Task requirements:
All lines from the one that contains "The image size is (1024, 768)." through the final line of the entries must be repeated exactly. No other lines belong in the output.

-- Entries provided follows --

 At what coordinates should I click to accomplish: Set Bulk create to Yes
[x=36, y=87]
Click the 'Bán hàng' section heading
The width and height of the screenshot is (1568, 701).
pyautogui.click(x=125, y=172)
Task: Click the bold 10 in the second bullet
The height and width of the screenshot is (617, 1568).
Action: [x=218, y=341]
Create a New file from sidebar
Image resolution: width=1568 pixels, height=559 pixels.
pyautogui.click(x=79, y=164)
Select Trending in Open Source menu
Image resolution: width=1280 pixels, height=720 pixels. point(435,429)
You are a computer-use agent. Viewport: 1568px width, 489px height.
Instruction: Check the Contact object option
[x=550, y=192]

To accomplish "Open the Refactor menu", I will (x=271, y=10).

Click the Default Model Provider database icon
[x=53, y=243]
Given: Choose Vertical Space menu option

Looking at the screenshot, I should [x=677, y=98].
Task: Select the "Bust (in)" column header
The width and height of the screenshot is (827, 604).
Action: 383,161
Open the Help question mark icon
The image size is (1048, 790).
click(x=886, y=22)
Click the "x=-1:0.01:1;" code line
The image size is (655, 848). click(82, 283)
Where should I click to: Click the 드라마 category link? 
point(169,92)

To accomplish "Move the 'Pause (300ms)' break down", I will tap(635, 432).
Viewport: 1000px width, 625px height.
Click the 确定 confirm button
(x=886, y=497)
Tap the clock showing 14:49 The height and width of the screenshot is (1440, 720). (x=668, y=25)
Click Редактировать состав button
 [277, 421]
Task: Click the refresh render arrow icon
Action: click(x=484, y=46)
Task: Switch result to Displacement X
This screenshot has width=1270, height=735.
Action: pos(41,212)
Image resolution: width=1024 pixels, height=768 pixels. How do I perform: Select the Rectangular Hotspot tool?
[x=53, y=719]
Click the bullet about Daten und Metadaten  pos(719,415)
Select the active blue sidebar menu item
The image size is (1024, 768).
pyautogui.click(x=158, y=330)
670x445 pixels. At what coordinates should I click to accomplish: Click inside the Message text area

-- Entries provided concluded --

Solution to the exercise:
The image size is (1024, 768).
pyautogui.click(x=158, y=330)
670x445 pixels. At what coordinates should I click to accomplish: Click inside the Message text area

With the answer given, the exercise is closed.